2) While signature-based anti-virus is less useful than it used to be, it will still often help block at least some threats, and as such it has a continuing role. If you site license a product, you will want to make sure that license covers both home and work systems (since infested home systems can serve as an infection point for portable media that then gets plugged into work systems), and covers both viruses, worms and other traditional malware and also "spyware" or other quasi-artificial subcategories of unwanted software.
Use different products for network control points (such as mail servers) and desktops. Doing so can potentially provide protection in depth, and improve coverage since different products may catch different threats.
3) Behavioral (e.g., non-signature-based) anti-malware solutions may also be worth consideration, either on the host or on the network. Things like FireEye may be one option, but Snort and Bro remain excellent intrusion detection options on the network; my colleague Bruce Curtis from North Dakota swears by eEye on hosts.
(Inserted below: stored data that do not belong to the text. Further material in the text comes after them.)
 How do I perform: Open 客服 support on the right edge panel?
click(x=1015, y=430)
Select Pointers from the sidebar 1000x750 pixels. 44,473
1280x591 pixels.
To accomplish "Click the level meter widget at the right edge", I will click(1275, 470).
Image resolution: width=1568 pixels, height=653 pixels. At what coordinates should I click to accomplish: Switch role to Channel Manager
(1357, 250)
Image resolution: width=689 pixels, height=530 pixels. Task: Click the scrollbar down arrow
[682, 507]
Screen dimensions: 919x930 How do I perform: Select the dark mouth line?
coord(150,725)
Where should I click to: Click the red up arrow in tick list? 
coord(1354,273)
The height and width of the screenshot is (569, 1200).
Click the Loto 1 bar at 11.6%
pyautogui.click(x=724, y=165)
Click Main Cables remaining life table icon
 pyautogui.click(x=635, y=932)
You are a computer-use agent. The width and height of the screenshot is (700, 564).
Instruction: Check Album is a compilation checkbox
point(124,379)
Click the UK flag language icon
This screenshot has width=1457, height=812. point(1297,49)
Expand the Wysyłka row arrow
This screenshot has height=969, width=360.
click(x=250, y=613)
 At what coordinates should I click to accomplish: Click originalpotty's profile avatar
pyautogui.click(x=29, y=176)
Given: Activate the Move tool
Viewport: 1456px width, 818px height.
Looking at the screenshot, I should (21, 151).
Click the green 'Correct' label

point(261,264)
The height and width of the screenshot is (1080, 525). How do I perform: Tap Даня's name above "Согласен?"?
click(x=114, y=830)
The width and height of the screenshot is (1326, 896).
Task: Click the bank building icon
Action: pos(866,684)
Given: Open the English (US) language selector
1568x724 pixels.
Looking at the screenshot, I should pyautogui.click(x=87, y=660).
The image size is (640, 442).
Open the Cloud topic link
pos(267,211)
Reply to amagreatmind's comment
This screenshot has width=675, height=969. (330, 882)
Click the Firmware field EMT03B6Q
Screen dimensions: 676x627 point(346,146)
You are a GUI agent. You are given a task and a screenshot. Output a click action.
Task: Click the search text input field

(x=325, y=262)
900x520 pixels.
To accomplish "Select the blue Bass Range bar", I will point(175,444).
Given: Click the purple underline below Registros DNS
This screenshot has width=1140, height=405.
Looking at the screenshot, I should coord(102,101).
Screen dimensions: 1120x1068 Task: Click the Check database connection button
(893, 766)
4) Patching is obviously key, not just when it comes to operating system security, but also when it comes to application security and even helper application security. A number of folks mentioned Secunia's offerings, and that's a great option, but I'd also note things as simple as Firefox's plugin checker (see http://www.mozilla.com/en-US/plugincheck/ ) for things like spotting stale versions of Reader, Flash, Java and QuickTime (since those seem to be favorite attack vectors right now).
5) The bad guys are going to scan for vulnerable (unpatched) hosts, so you should be, too. Nessus will work, but obviously there are many other options, too.
6) Depending on your network religion, DNS also offers a potential control point for malware. MAAWG (the Messaging Anti-Abuse Working Group) just recently published a new document entitled "MAAWG Overview of DNS Security - Port 53 Protection" that may be worth a look, see www.maawg.org/sites/maawg/files/news/MAAWG_DNS%20Port%2053V1.0_2010-06.pdf
7) Good backups play an unexpectedly important role in containing the damage from malware infestations. The difference between, "Guess I'll need to roll back to yesterday's backup image" and "Guess I'll need to reinstall everything from scratch" is huge, I think. Do users have an easy to use (or automatic) backup option available?
8) The community has seen at least some infestations coming from advertising sites. Why people still allow traffic from advertising sites I'll never understand. You can block a lot of potential cr*p (and a lot of infection vectors!) using things like the host file from http://www.mvps.org/winhelp2002/hosts.htm
Yes, advertising helps to underwrite key services we all depend on, but for once, be a free rider and let the other guys watch "your" share of the advertisements out there.
9) Train users to resist dangerous behaviors. You probably don't NEED Word documents just to send a simple meeting agenda, for example. Encourage people to rediscover the joy of plain text. :-) Similarly, you probably don't need HTML-"enhanced" email -- again, plain text works just fine, and has a LOT lower potential threat profile. Another opportunity to limit problems is mailing lists: lists do NOT have to accept attachments or HTML format submissions, for example.
10) If you see malware that's not being detected, send it along to Virustotal (www.virustotal.com). You will learn what you're seeing, and what DOES detect that malware currently, and you'll also help the antivirus community by supplying them with a sample of what's in circulation.
11) Online sandboxes (such as ThreatExpert, Anubis, CWSandbox, JoeBox, etc.) may also give you useful data about the network resources that some malware may be using (e.g., for C&C or for 2nd stage downloads, etc.). If you find network resources that malicious software is depending on, you may be able to work to get those resources torn down (e.g., domain names with bad whois can be reported to wdprs.internic.net), or you may be able to block them locally.
12) Make sure that folks can figure out how to report problems to you. Are all your points of contact in whois current? (e.g., for your domain, and for your IP blocks, and for your ASN?) Do you have RFC2142 standard abuse reporting addresses? If I check for your domain at abuse.net, do I find reasonable abuse reporting contacts listed?